Is there another way to check rotation without running engines. Remember i have 4 almost complete 440 missing 1 starter only and i am also not a mechanic. Any help will be apreciated Best Regards from west coast of Canada Gary Hopper
 
Do this: Pull the distributor caps and crank the motors over with a starter. The rotor MUST turn the correct way (not sure which way that is, but you can figure it out from the firing order on the cap and wires). Now, if the distributor turns the wrong way, try a different starter until you find one that turns the distributor the correct way. Then note which way the FLYWHEEL is turning. That will tell you which rotation (normal or reverse) each motor it is. Finally, for your sanity's sake MARK the valve covers with your findings!

Jeff
 
Thanks Jeff, so is it only the starters that turn the motor in the Right or Left rotation, If its a right hand starter in a left rotation engine and you turn it over can it break anything in side. Gary
 
Just ''bump' the starter enough to see which way the distributor is turning. (Unless you crank the beegeebers out of it you'll be okay.) If okay, note the way the flywheel is turning. If the distributor turns the wrong way, pull that starter and try another one--you have a bunch of them! (Jumping the starter itself will show you which way IT is turning, saving you effort.)

You'll get it--and don't forget to mark everything--starters and motors--once you "Git 'er done!"

Jeff
 
FYI, distributors on both standard and counter rotating 440s turn CCW. If you look at the wear pattern on the ring gear teeth on the flywheel, it should be apparent which direction the starter was turning. And re your question, NO, the starter does not dictate the operational direction, however, it is critical that the starter be of the correct rotation. Did you look on the intake manifold to see if there is a firing order stamped anywhere? Should be 1-8-4-3-6-5-7-2 for standard rotation (LH, CCW) flywheel (usually port side), and 1-2-7-5-6-3-4-8 for counter rotating (RH, CW) flywheel (usually strb side).
 
Thanks Jeff, so is it only the starters that turn the motor in the Right or Left rotation, If its a right hand starter in a left rotation engine and you turn it over can it break anything in side. Gary

I would not recommend powering the engines over for informational purposes. Instead turn engines by hand with 1/2-drive ratchet and (is it a 1 3/8 inch?) socket on crank shaft nut.

Also, it is preferred to turn engine opposite of its running direction. This loads the gears so they mesh the same as if running, eliminating the backlash you'd see if turning in running direction. Note: always do this when setting timing by hand.

You can test direction of starters on the bench instead of on the engine.

,Noel.
 
..."I would not recommend powering the engines over for informational purposes. Instead turn engines by hand with 1/2-drive ratchet..."

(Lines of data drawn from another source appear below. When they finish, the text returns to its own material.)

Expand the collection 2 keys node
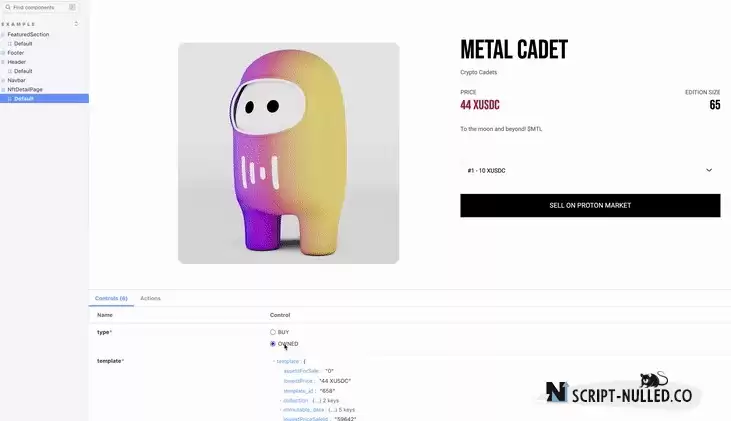Image resolution: width=731 pixels, height=421 pixels. pyautogui.click(x=281, y=400)
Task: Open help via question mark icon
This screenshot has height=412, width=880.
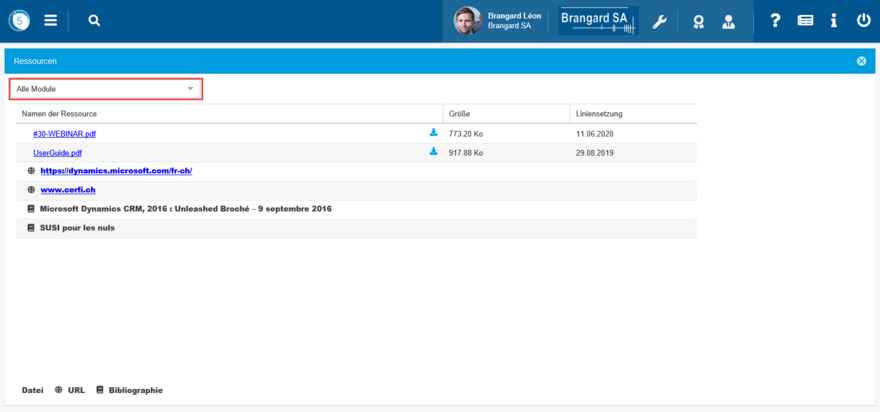Action: 775,20
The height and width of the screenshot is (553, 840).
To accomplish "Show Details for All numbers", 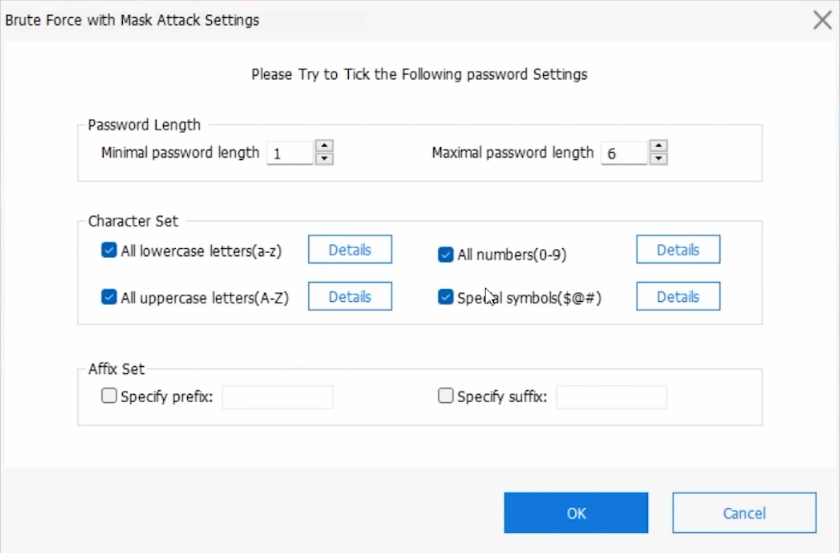I will [678, 250].
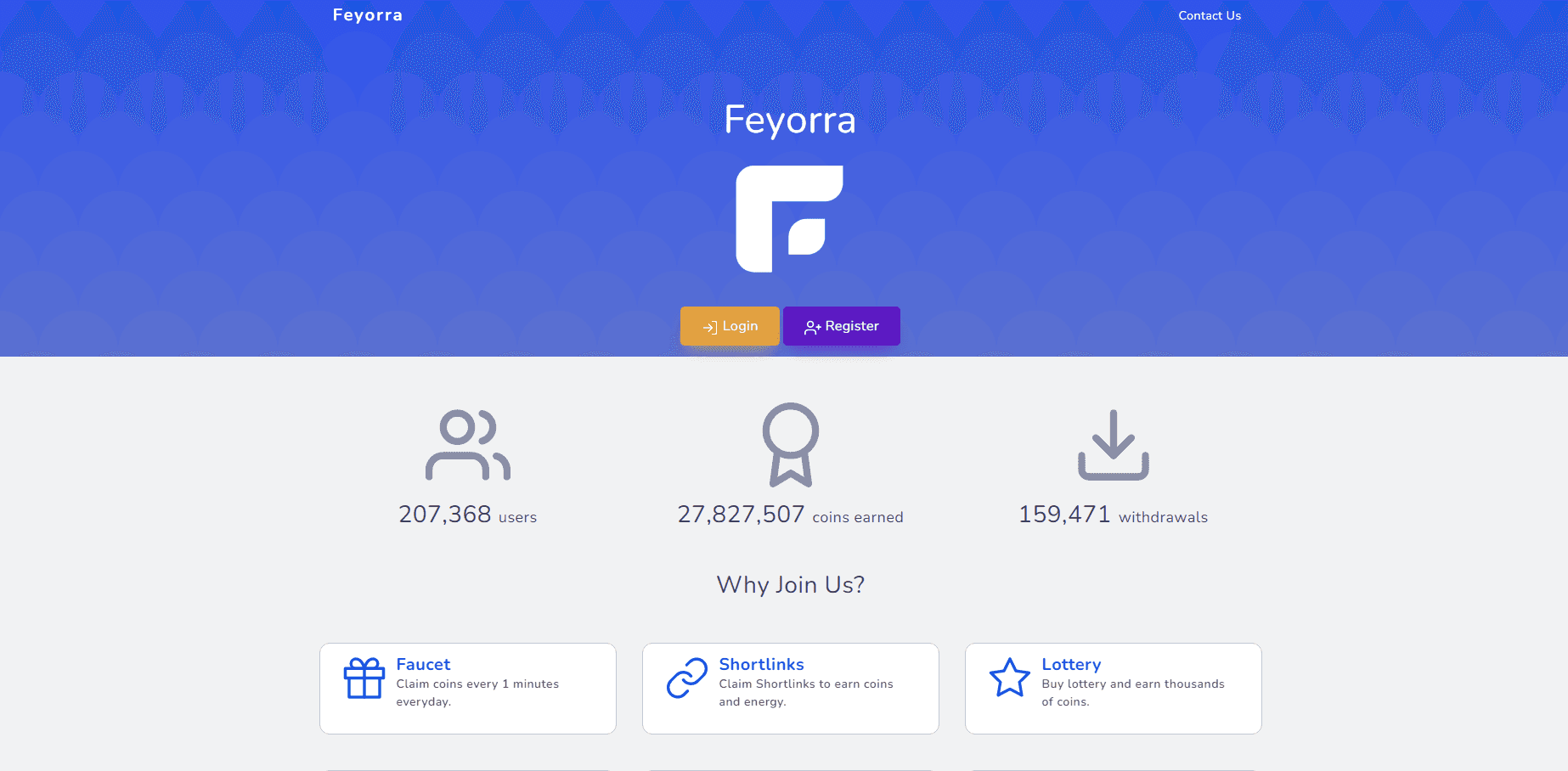Click the Why Join Us? heading
The width and height of the screenshot is (1568, 771).
tap(790, 584)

There is no way--NO WAY--this engine will be damaged by bumping it over a few revolutions with the starter.

Jeff
 
If I remember correctly, you can also tell which is the counter rotator by looking at the hieght of the distributors. I seem to recall the counter rotator distributor sits higher. Jeff, does this ring a bell? I'll try to check this weekend. Suggest a web search also.
 
Looking at the engine from the rear, a regular or standard rotation engine will spin clockwise. With that in mind it is pretty simple to see which way the engine is oriented assuming the diz and wires are in place. Otherwise a simple removal/replacement of the distributor will tell (don't turn anything). Just need to see the diz gear on the camshaft.
 
Don't even think of pulling any distributors! Not only is that totally unnecessary, it could lead to massive confusion!


I repeat, there is NO danger whatsoever in bumping the engines over with a starter--and even if one turns the wrong way! I and other actumechanicsics have done that a zilllion times without any problem whatsoever.

Jeff
 
I and other
actumechanicsics
have done that a zilllion times without any problem whatsoever.

What is an actumech, actumechanicsic, aw heck I can't even WRITE it let alone say it....

I was attempting to point out that without any external clues, like a starter or anything else...say a bare lump...you can't tell unless you eyeball the cam gear.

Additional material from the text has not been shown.